Évoquant cette étonnante indulgence à l’égard des dirigeants algériens, un observateur français, dont on croit comprendre qu’il était un familier de l’Élysée – mais dont Ageron ne cite pas le nom – a parlé de la « mystérieuse attention de De Gaulle pour l’Algérie ».

«Réparations coloniales»

Ce « mystère De Gaulle », plusieurs observateurs ont tenté de l’approcher. Très tôt, dès août 1964, le Pr William Zartman de l’université de Caroline du Sud s’est posé la question : « Mais pourquoi la France a-t-elle consenti à poursuivre la coopération ? Après l’exode des Européens, la France n’avait plus les mêmes raisons qu’auparavant d’aider une Algérie hostile. L’hypothèse selon laquelle il n’y avait pas de véritable raison en dehors de la force d’inertie ou de l’attitude correspondant à “l’habitude française” en Algérie mérite sans doute qu’on s’y arrête. Cet élément existe : l’homme auquel on a coupé une jambe continue à gratter le membre disparu. » Parmi les autres raisons, le professeur américain cite aussi : 1) le souci de la France de rendre aux Algériens l’affection qu’ils ont pour elle ; 2) le sentiment que la France a déjà tant fait en Algérie qu’il est trop tard pour se dégager ; 3) l’Algérie constitue une ouverture sur le monde socialiste selon le mot de De Gaulle : « Il n’y a encore jamais eu de coopération aussi importante entre un pays capitaliste et un pays socialiste » ; 4) la France n’a pas voulu tenter avec l’Algérie une « expérience guinéenne » : si la coopération échouait par sa faute « toute l’affaire algérienne se solderait par une défaite totale, tandis que le succès de la coopération pouvait fournir un nouveau modèle pour les relations postcoloniales et effacer l’impression défavorable qu’avait laissée la politique algérienne de la République précédente ».
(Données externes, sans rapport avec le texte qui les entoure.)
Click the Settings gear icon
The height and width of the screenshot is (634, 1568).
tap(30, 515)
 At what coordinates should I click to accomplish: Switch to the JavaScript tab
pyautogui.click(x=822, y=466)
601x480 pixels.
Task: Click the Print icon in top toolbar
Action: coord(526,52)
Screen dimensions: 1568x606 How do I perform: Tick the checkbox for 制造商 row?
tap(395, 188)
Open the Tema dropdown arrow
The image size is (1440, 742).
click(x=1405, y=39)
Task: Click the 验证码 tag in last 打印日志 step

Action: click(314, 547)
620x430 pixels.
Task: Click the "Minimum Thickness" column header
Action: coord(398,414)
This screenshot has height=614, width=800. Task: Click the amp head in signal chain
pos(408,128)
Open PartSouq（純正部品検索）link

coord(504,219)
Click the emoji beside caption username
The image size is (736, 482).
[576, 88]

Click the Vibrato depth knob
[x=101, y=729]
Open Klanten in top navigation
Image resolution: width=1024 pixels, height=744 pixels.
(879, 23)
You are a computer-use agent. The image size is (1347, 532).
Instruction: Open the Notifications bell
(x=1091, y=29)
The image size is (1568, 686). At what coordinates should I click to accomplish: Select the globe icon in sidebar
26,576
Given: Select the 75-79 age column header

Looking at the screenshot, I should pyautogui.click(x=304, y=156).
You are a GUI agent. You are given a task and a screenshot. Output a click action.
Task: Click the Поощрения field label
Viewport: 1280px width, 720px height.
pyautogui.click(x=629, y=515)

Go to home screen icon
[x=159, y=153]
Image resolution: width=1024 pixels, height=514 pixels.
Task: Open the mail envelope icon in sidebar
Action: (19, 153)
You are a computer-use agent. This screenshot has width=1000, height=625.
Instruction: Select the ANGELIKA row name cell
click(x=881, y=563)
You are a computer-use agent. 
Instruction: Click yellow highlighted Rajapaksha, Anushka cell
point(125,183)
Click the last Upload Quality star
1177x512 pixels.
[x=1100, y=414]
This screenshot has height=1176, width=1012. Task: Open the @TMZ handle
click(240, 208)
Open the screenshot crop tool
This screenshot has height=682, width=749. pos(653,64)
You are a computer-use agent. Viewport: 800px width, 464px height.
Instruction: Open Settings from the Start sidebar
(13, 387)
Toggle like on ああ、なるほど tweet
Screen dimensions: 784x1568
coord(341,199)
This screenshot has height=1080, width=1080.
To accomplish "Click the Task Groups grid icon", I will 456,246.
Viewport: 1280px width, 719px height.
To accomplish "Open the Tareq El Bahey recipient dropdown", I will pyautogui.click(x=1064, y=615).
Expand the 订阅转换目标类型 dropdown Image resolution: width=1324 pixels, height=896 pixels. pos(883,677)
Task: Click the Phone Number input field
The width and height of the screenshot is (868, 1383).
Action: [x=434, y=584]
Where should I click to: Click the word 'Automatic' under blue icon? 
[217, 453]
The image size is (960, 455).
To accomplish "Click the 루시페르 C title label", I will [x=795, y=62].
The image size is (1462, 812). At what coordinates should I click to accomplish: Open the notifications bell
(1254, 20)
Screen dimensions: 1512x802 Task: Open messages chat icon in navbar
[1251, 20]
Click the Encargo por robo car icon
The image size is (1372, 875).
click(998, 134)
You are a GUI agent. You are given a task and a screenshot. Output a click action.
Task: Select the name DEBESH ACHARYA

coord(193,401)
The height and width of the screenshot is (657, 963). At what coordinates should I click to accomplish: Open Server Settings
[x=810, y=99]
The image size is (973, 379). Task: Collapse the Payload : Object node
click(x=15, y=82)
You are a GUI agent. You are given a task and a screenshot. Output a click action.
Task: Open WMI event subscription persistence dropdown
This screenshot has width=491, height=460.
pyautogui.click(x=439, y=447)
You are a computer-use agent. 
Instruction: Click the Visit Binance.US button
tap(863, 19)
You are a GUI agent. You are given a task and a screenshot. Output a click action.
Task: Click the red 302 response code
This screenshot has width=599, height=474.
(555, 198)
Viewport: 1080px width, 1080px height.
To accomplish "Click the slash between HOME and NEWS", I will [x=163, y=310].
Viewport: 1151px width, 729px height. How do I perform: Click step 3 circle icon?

Ce faisant, De Gaulle a contribué à inaugurer la politique de « réparations coloniales » donnant ainsi acte à Frantz Fanon qui écrivait : « Cette aide doit être la consécration d’une double prise de conscience : prise de conscience par les colonisés que cela leur est dû et par les puissances capitalistes qu’effectivement elles doivent payer. »(Les Damnés de la terre, 1961).

L’accord que, après Édouard Philippe, toute une partie de la classe politique française veut désormais remettre en question n’apparaît ainsi nullement comme une aberration, un acte politique marqué par un manque singulier de sens de l’anticipation. Il s’inscrit bien plutôt dans une logique politique qui avait consisté à acheter la bienveillance du tiers-monde, fût-ce au prix des intérêts du pays, dans la perspective du nouveau rôle que le général De Gaulle rêvait de jouer sur la scène internationale. L’illusion a été payée, depuis cinquante-cinq ans au prix fort. Elle constitue l’héritage le moins connu du gaullisme. Les émeutes qui ont secoué la France en ce début d’été 2023 montrent qu’il n’est pas sûr que ce soit le moins lourd de conséquences pour la France.